I want you to think for a moment and ask yourself, “What am I expecting from God? Is there anything that I am disappointed in that didn’t happen?” It’s quite possible that Christ wants to do something more for you than you could have ever desired or expressed, and it’s quite possible that he is in your midst right now.
The disciples had given up hope. They were walking away from Jerusalem. They were going on this road to Emmaus on a path that Jesus did not want them to be walking on. But he, like the good shepherd, went out to the lost sheep to bring them back.”
I want to focus on the phrase: “It happened.” “And it happened that while they were conversing and debating, Jesus himself drew near to them but their eyes were prevented from recognizing him.
And it happened that while he was with them at table, he took bread, said the blessing, broke it and gave it to them. With that, their eyes were opened, and they recognized him, but he vanished from their sight.”
We hear in the Book of Genesis as God is creating the heavens and the Earth,
“God made the dome and separated the water from below the dome from the water above the dome. And so it happened. And so it happened the water under the sky was gathered into a basin and the dry land appeared, and so it happened. The earth brought forth vegetation of every kind of plant that bears seed and every kind of fruit tree that bears fruit with its seed. God saw that it was good, and it happened. And so it happened that God made the two great lights, the greater one to govern the day and the lesser one to govern the night and the stars. And so it happened.”
Over and over and over again, when God desires something to happen, he brings it to existence, and it happens.
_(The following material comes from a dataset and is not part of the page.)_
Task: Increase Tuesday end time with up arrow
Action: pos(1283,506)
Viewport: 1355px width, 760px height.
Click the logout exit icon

And finally, “God looked at what he had made, and he found it very good. And so it happened.”
It happens every time he gathers his disciples together on the journey – hearing the word of God and the breaking of the bread. It happens right now, today, in the midst of his Eucharist, in you watching at home. It happens, and he comes to us in our midst.
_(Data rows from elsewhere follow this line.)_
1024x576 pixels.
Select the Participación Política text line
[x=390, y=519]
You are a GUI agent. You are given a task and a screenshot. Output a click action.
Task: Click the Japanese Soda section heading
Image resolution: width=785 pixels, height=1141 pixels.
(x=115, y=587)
The disciples were disappointed because what they thought should happen didn’t happen, but something even greater happened. It was while they were walking that it happened. God was doing something new in their presence that they couldn’t even understand.
As they sat down around the table with Jesus, and he broke the bread for them, it happened. The word of God was made flesh. It will happen here today at mass.
In the proclamation of the word of God, we hear his voice and it happens. In just a few moments, as I stand before the altar and take the bread and wine and transform it into the body and blood of Christ, it happens.
Maybe at this point in your life there is something or some way that it hasn’t happened for you. Maybe you feel that God hasn’t shown up where you expected him to be. The reality is it can and will happen because Jesus wants it to happen.
He wants to bring about a new creation, a new life in you. Jesus wants to meet you and to walk with you and to journey with you on whatever road you’re on – even if it’s a bad one. He wants to do something for you. He wants to appear to you so that you may see him and hear him.
As we go through this difficult time of being quarantined and missing out on the sacraments, Jesus is able to go beyond them. He is able to go and to meet you in your homes or whatever road you are on. He’s able to come to you.
And so maybe it hasn’t happened in the way you hoped it would or wanted it to, but something even greater happens when he comes into our presence.
As we celebrate this Easter Season I invite you to watch, to look, to see how you are going to experience him. Watch as it happens as he makes himself known to you.